Dataset items:
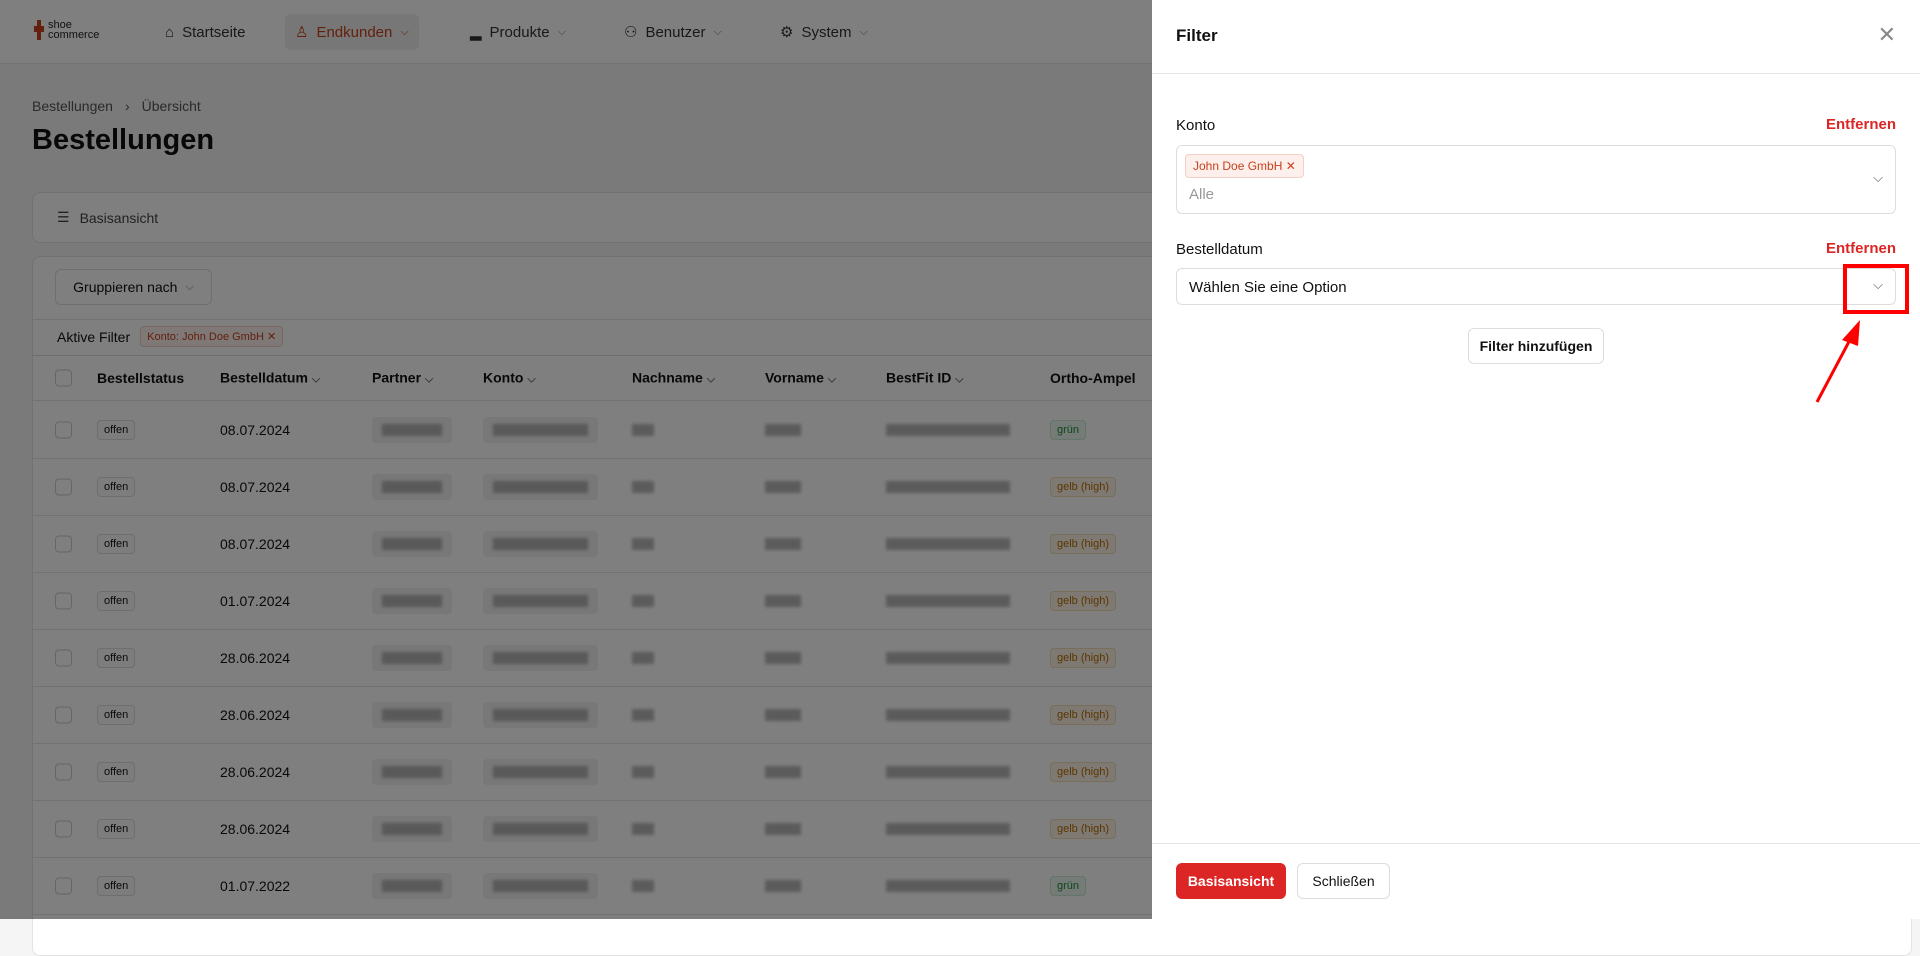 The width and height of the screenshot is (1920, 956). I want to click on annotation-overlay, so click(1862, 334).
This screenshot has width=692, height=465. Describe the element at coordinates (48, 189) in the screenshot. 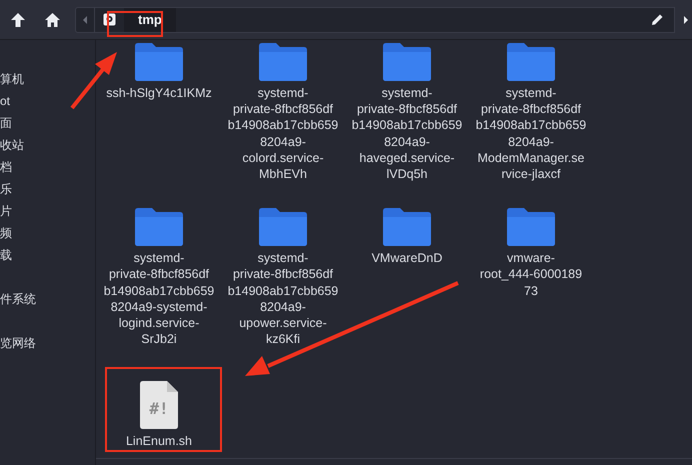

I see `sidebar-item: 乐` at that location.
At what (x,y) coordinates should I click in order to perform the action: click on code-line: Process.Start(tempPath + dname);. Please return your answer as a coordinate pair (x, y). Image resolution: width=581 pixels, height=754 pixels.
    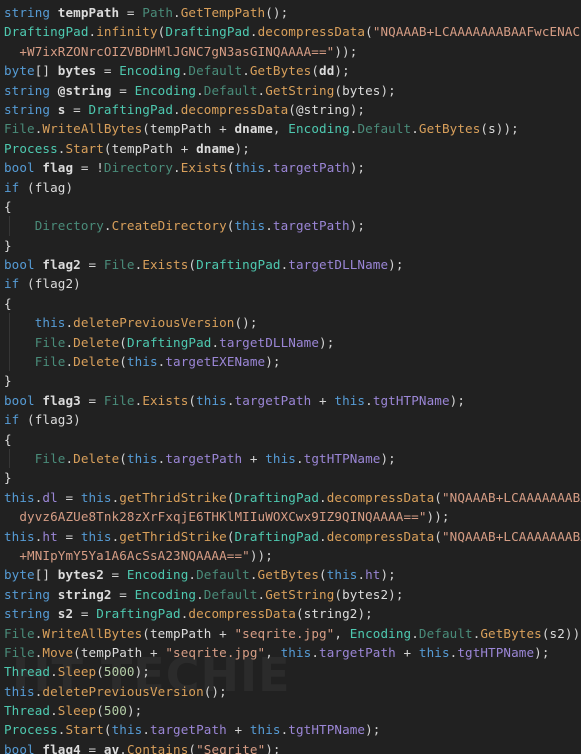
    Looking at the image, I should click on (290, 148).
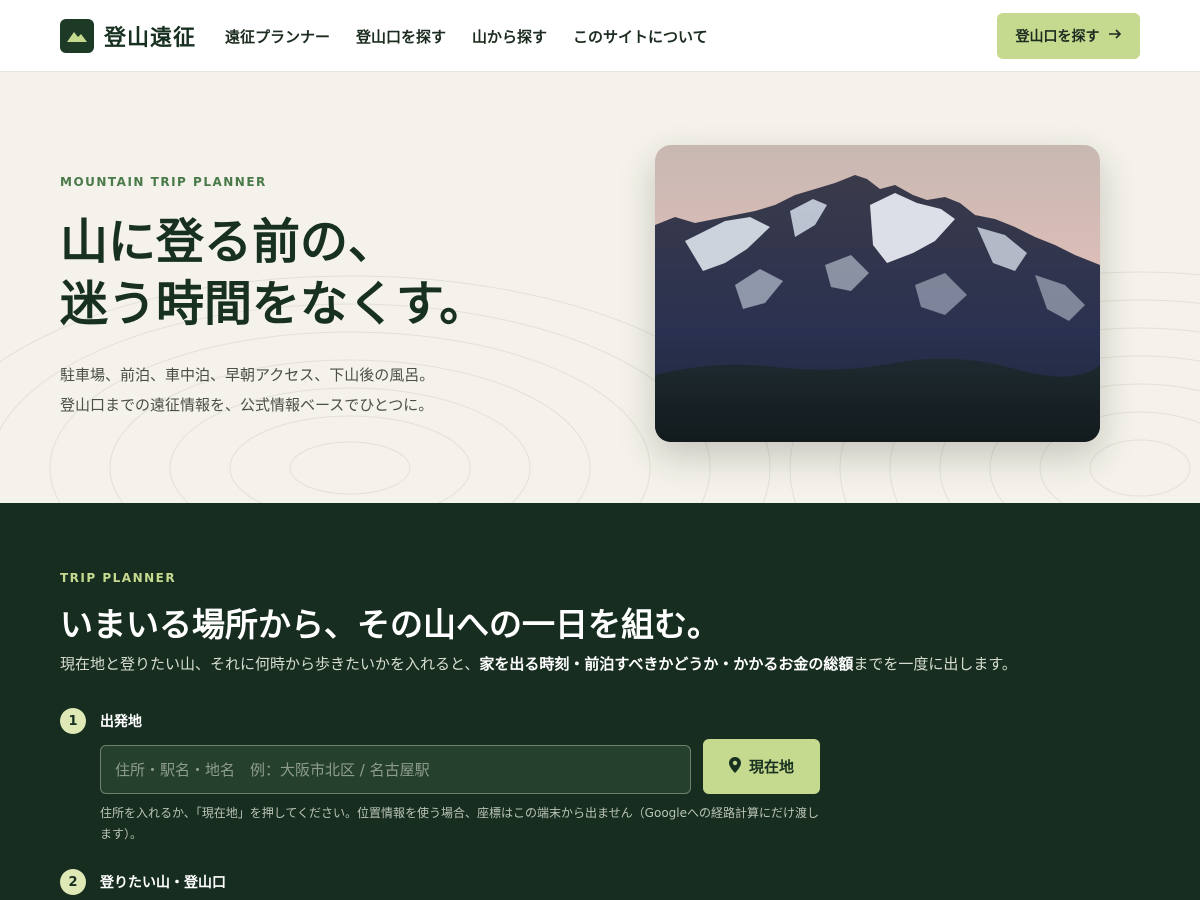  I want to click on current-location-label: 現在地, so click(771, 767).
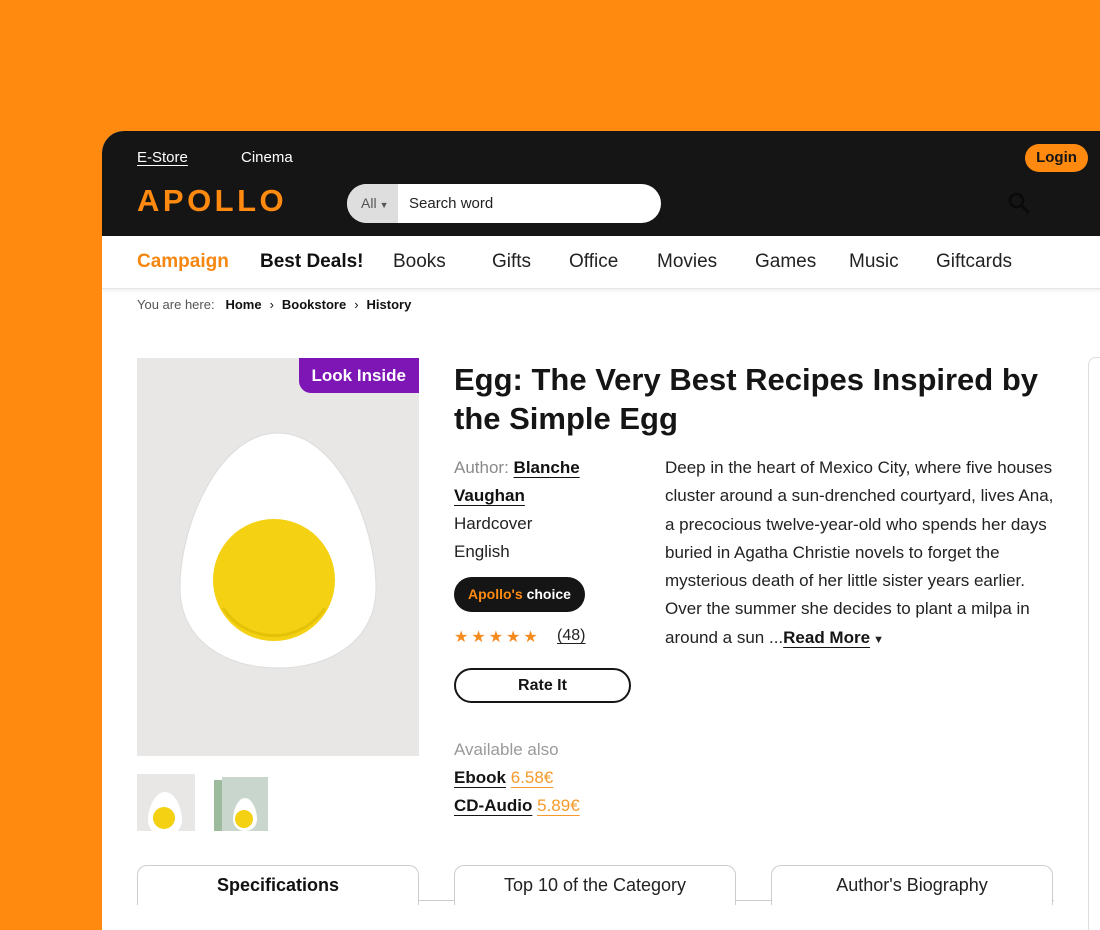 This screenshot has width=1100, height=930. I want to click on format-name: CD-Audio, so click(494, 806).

**What this task involves:**
Copy the records above word for word, leaving out every picture.

**Response to the exercise:**
 The width and height of the screenshot is (1920, 956). I want to click on annotation-overlay, so click(1862, 334).
This screenshot has width=692, height=465. Describe the element at coordinates (48, 189) in the screenshot. 

I see `sidebar-item: 乐` at that location.
At what (x,y) coordinates should I click in order to perform the action: click on code-line: Process.Start(tempPath + dname);. Please return your answer as a coordinate pair (x, y). Image resolution: width=581 pixels, height=754 pixels.
    Looking at the image, I should click on (290, 148).
  I want to click on current-location-label: 現在地, so click(771, 767).
 This screenshot has width=1100, height=930. I want to click on format-name: CD-Audio, so click(494, 806).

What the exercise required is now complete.